When police arrived, they found the nude body of a woman who had been stabbed repeatedly. They said her clothing, and any obvious murder weapon, were gone. They questioned Burns and another man, with whom the couple shared the apartment.

The roommate was never arrested. But Burns was arrested, and he wasn’t released from jail until the following Wednesday. Police and prosecutors said they did not have the evidence to keep him longer.

Burns said the proof to convict him will never be found.

“But I’ve found that in America you’re guilty until proven innocent,” he said in an interview with The Times. “The way I’ve been treated, the way the press takes anything they want and don’t check anything. . . . It’s a little bit more than a nightmare. It’s the kind you don’t wake up from.”

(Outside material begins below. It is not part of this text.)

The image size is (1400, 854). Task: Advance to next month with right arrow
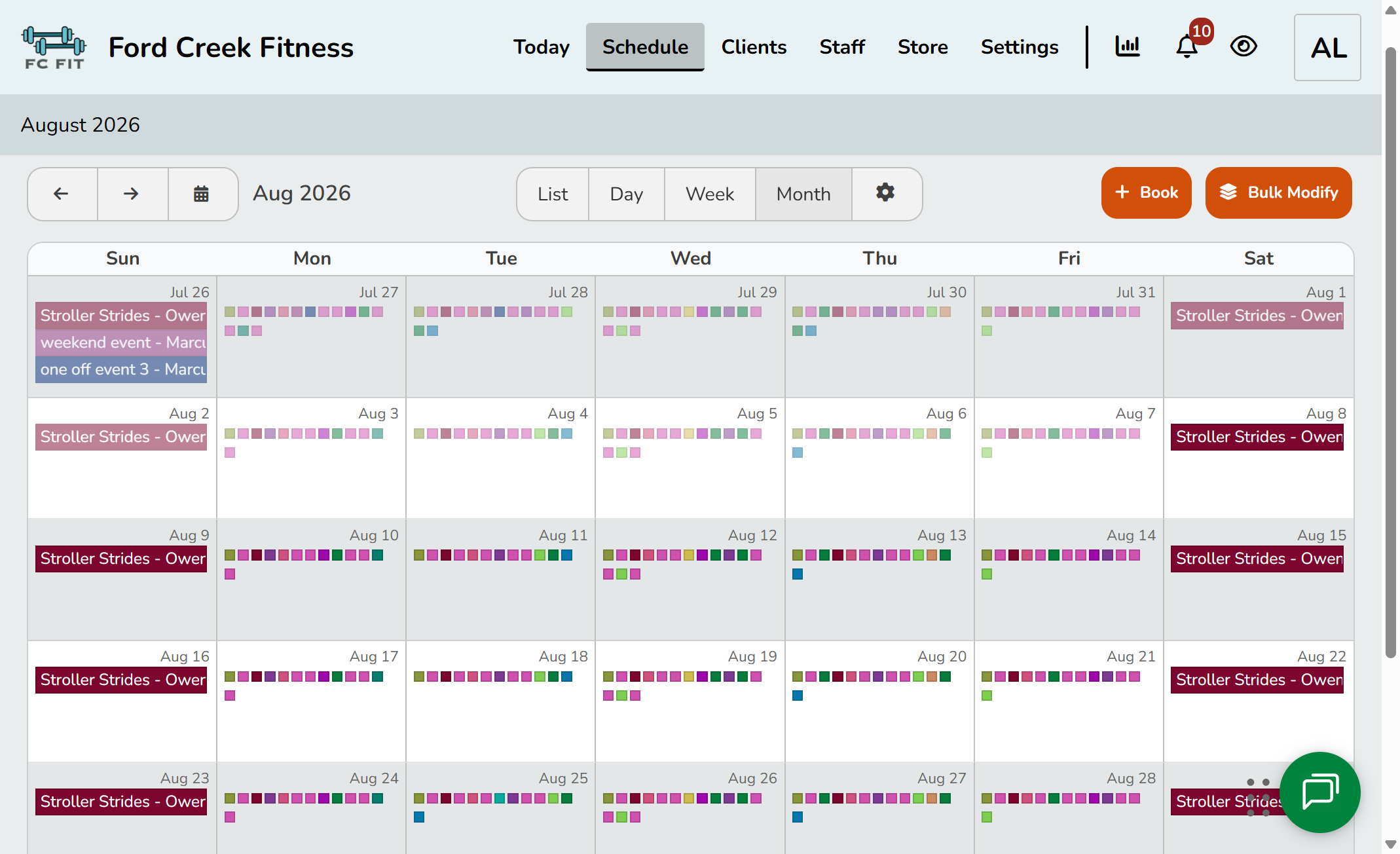(132, 194)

Burns said he was angry with the media for reporting comments made by Kathleen Pierce, the manager of Les Girls, who said Schultz “desperately” wanted to leave her relationship with Burns, a relationship Pierce termed “destructive.”

Pierce was quoted as saying, “(Schultz) often came to work with bruises on her wrists and ankles. She had told this guy several times she wanted to leave, that she did not wish to continue an abusive relationship. She said he tied her up and hit her, and that he was a deviant person sexually. She said he enjoyed watching movies in which men behaved violently toward women.”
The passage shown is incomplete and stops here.